CONFIESO que fui uno de los que miró con esperanza la llegada de Jorge Bergoglio al Vaticano. En un momento especialmente complejo para la Iglesia Católica, tanto en el mundo como particularmente en Chile, las primeras señales que daba Francisco eran decididamente auspiciosas. Un sacerdote que hacía gala de una sencillez que no habíamos observado en sus predecesores, y que repetidamente alentaba gestos y promovía acciones hacia las personas más humildes y desamparadas.

Se trataba, siempre supuse, de la posibilidad de generar un cambio importante en las cúpulas de la Iglesia, para que genuinamente se volcaran hacia el mensaje que subyace al evangelio, abandonando un discurso excluyente e hipócritamente moralizante, especialmente a la luz de la prácticas y conductas que en su seno se han reiterado.

El video donde el Papa se refiere a la situación del obispo de Osorno ha generado gran rechazo entre católicos y no creyentes. La decepción no necesariamente apunta a la defensa que Bergoglio hace de un sacerdote al que se acusa de haber sido parte de la red de encubrimiento de los delitos cometidos por Karadima, posición que todavía se debate al interior de la Iglesia, especialmente por quienes no poseen (o no han querido poseer) toda la información disponible. Por el contrario, lo que resulta sorprendente es la forma y los adjetivos que Francisco utiliza para referirse a quienes han defendido y bregado por una postura distinta.

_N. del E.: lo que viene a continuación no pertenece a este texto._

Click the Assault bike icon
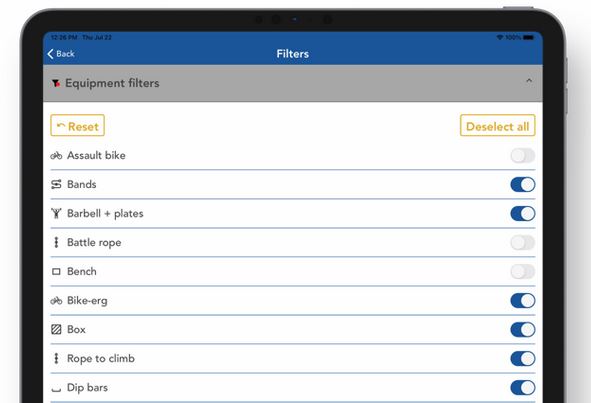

En efecto, tratar de “tontos” y “zurdos” a quienes manifiestan una legítima aprensión en torno al mentado Juan Barros, no sólo constituye una gratuita e injusta ofensa hacia una parte de la comunidad que ve con preocupación la señal que esta promoción transmite, sino que, todavía peor, es una grave afrenta a las víctimas y a la valiente lucha que ellos han decidido sostener, haciendo todavía más pesada la cruz que soportan hace años. Primero, porque el uso de la palabra tonto, sinónimo de imbécil o “boludo”, supone un acto de intolerancia mayor que menoscaba la capacidad de compresión de quienes han efectuado una valoración distinta frente a los mismos hechos, suponiéndoles una debilidad en el discernimiento y atribuyéndoles escasa fortaleza moral de sus juicios, en la medida que también les reprocha haberse dejado influenciar por otros.

Segundo, porque catalogar a esos otros de “zurdos”, no sólo denota un sesgo ideológico que la tarea pastoral sugeriría mantener en reserva, sino también porque, nuevamente mediado por el sectarismo, revela un desprecio hacia un cierto espectro político de ideas, alentando un negativo estereotipo hacia todos quienes las profesan.

Es lamentable que este Papa haya así empleado dichas palabras, las que también fueron aquí reiteradamente utilizadas en el pasado para referirse a personas como el padre Alberto Hurtado, otro sacerdote jesuita. Y, de la misma forma, no tengo dudas de que “tonto” y “zurdo” serían los vocablos con que se describiría al propio Jesucristo, si hoy difundiera de manera presente su mensaje entre nosotros.